As described above, according to the glass melting furnace of the present invention, since the right side connecting portion and the left side connecting portion of the corner member located at the corner portion of the melting space are integrally configured, both connections are made. Since no void is formed between the parts, the platinum group element can be prevented from being deposited on the corner member, and the short circuit of the current in the furnace can be prevented, which is an excellent effect.

[Brief description of drawings]

FIG. 1 is a sectional view showing an example of an embodiment of a glass melting furnace of the present invention.

FIG. 2 is a view of an inclined wall and a corner member related to FIG. 1, viewed from above.

FIG. 3 is a perspective view of a sloped wall and a corner member related to FIG. 1.

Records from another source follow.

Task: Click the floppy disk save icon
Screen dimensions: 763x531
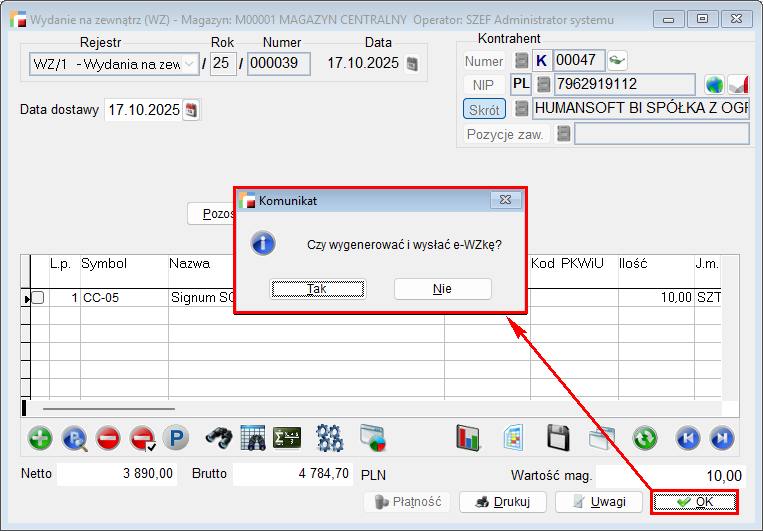Action: tap(558, 437)
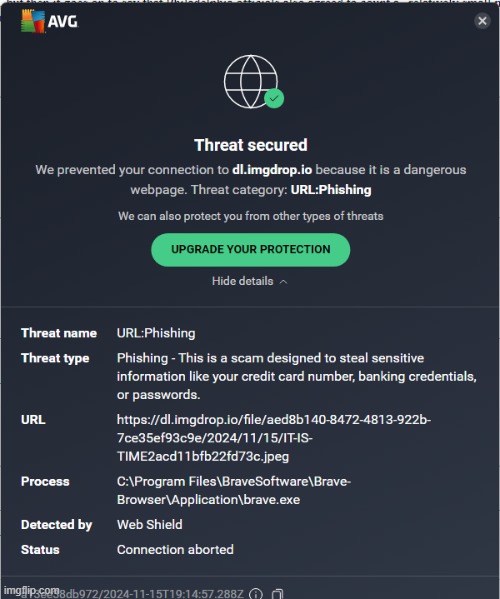Image resolution: width=500 pixels, height=599 pixels.
Task: Close the AVG threat alert dialog
Action: pos(482,21)
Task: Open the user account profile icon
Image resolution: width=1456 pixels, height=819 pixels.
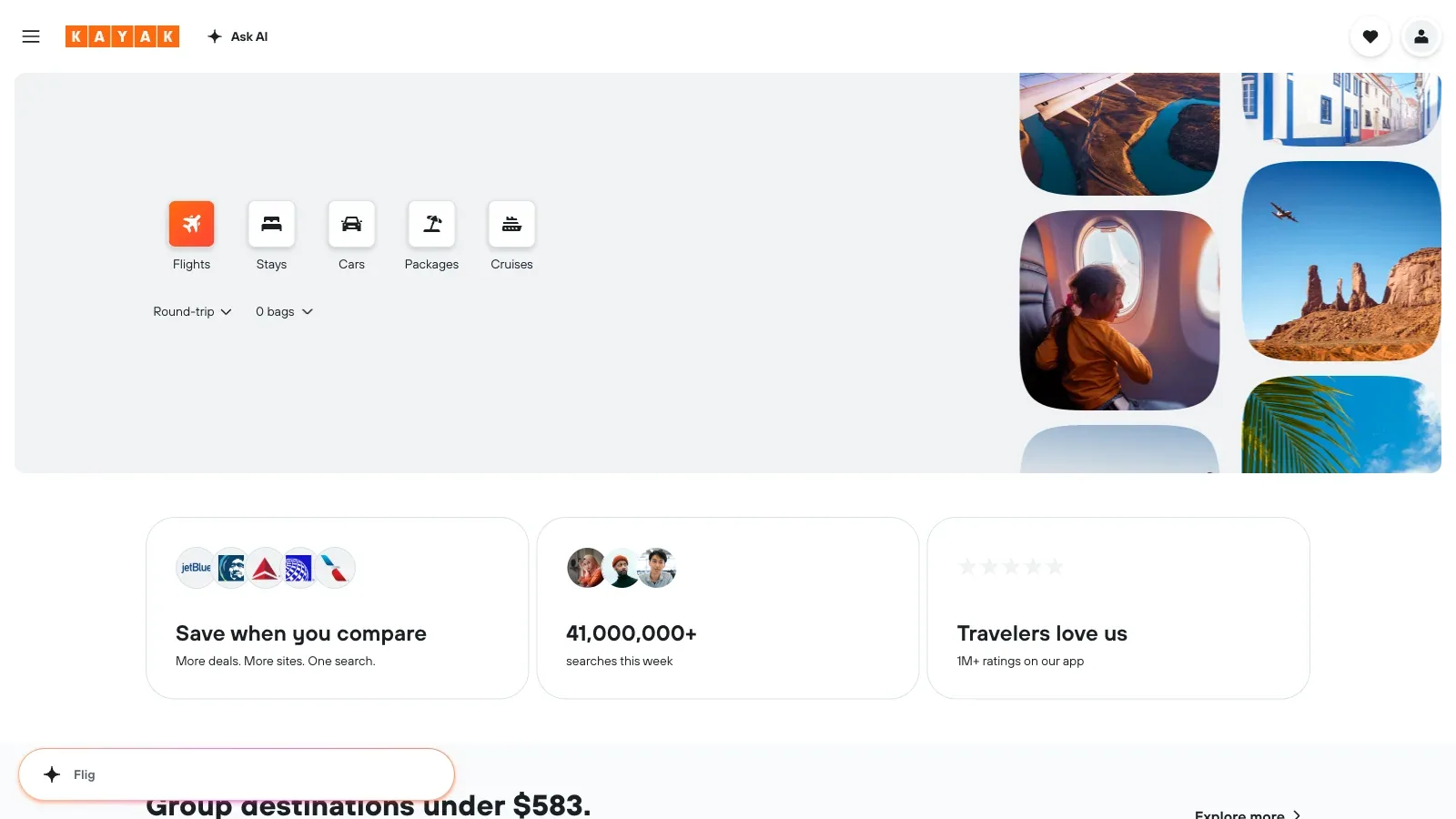Action: point(1421,36)
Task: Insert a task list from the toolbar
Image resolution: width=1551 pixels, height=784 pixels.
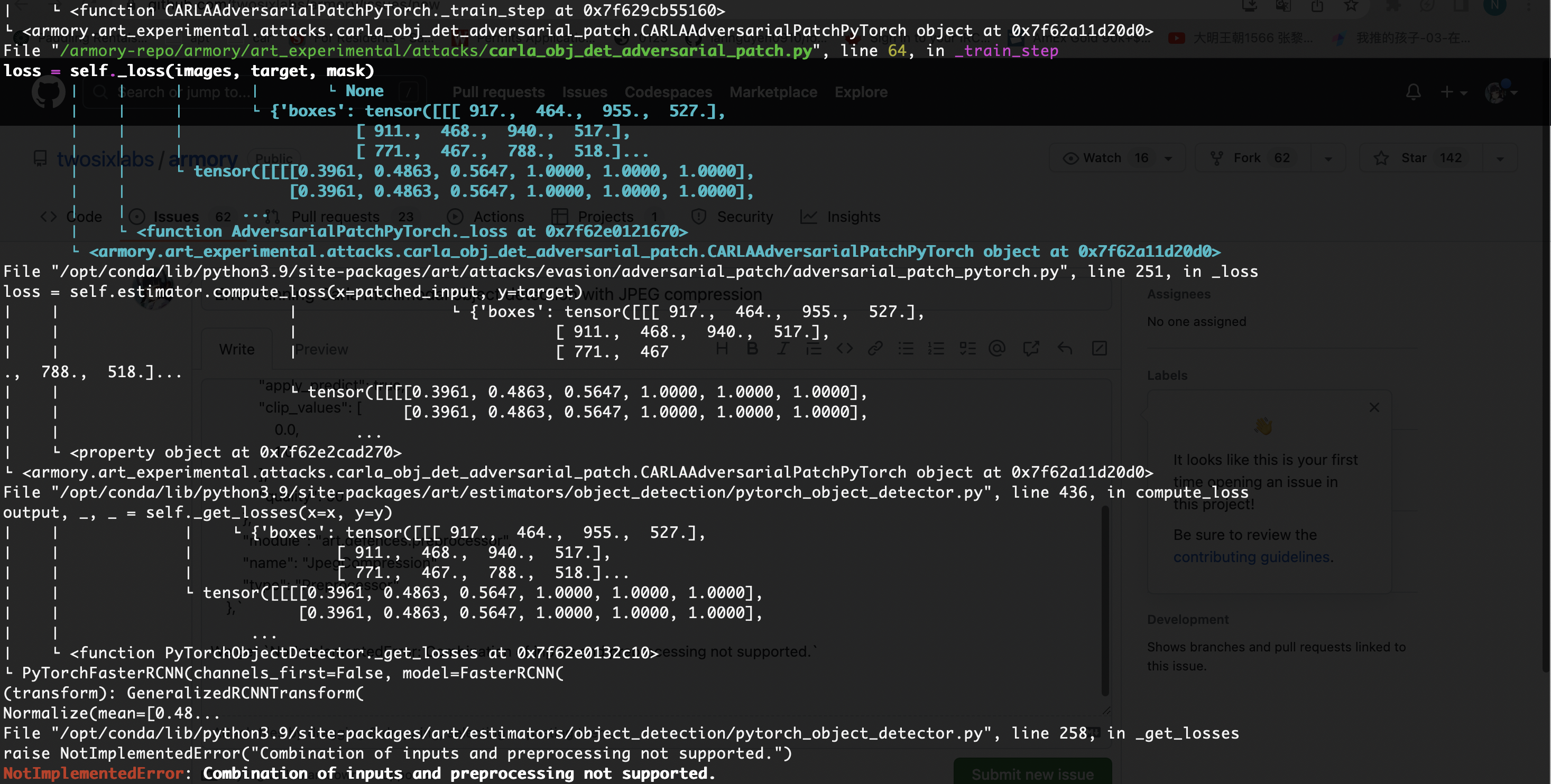Action: [968, 348]
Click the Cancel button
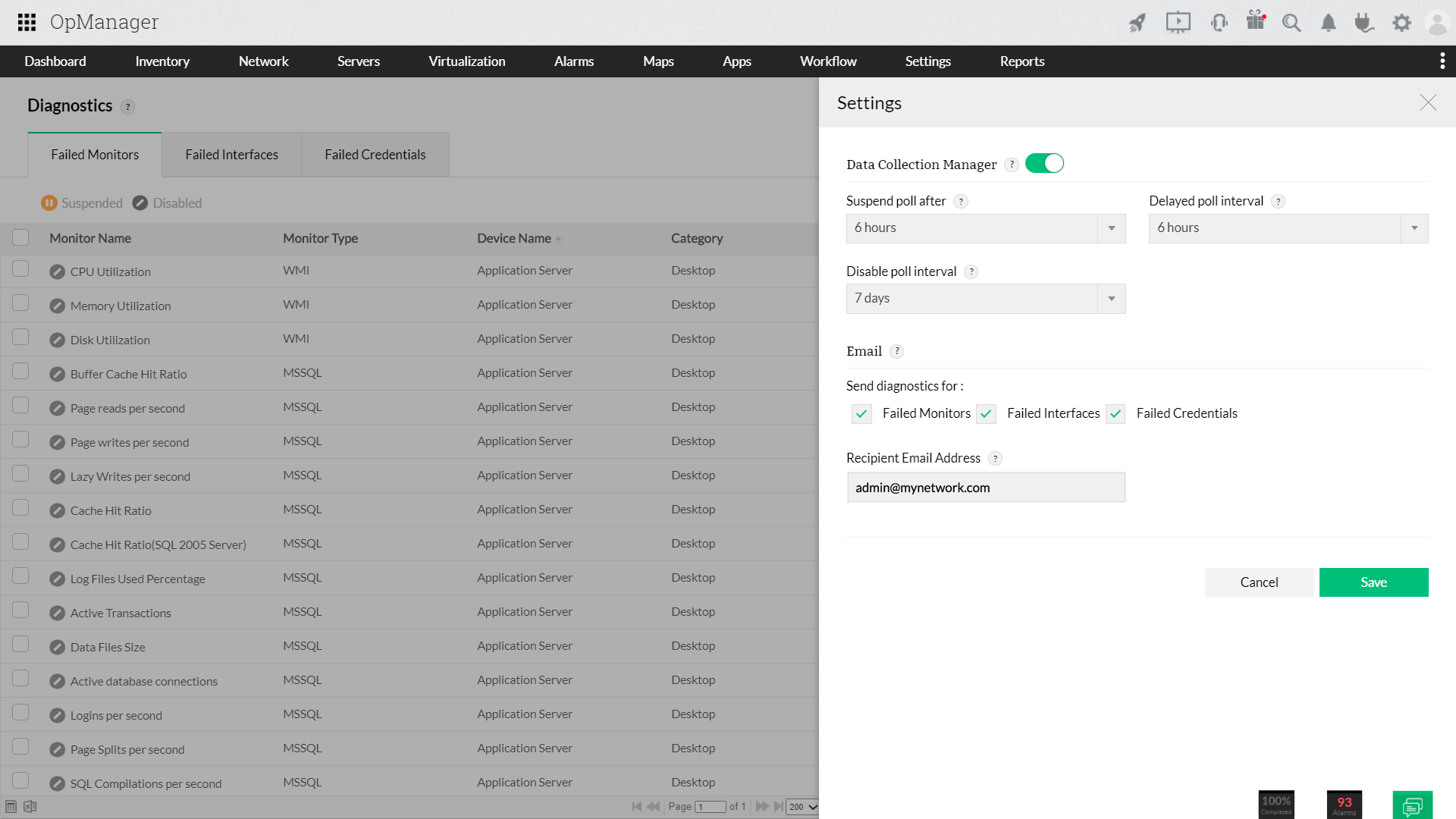The height and width of the screenshot is (819, 1456). click(x=1259, y=582)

FIG. 4 is a perspective view of a corner member related to FIG. 1.

FIG. 5 is a sectional view showing an example of a conventional glass melting furnace.

FIG. 6 is a view from above of the inclined wall associated with FIG. 5;

7 is a perspective view of a sloped wall in relation to FIG.

[Explanation of symbols]

1 melting space 18 Bottom electrode (electrode) 21 inclined wall 22 corner members 22a Right side connection 22b Left side connection 23 Refractory brick (refractory material) 24 Fireproof brick (fireproof material) 25 Fireproof brick (fireproof material) 26 Refractory bricks (refractory materials) 27 Fireproof brick (fireproof material)

Claims (2)

[Claims] 1. A three or more inclined wall made of a refractory material, a right side connecting portion made of a refractory material, with which a left edge end face of the inclined wall can abut, and the right side connecting portion is integrally connected and bent. And the same number of corner members as the tilted wall having a left-side connection portion with which the right edge surface of the tilted wall can abut, and the tilted walls and the corner members are alternately arranged so as to circumferentially surround the melting space in which the corner members are to be formed. In addition, the edge portions of the opposite inclined walls and the connecting portions of the corner members are butted and connected to each other to form a melting space in which the horizontal opening cross section narrows downward, and an electrode is provided below the melting space. Glass melting furnace. 2. The glass melting furnace according to claim 1, wherein a corner member is formed by combining a plurality of refractory bricks.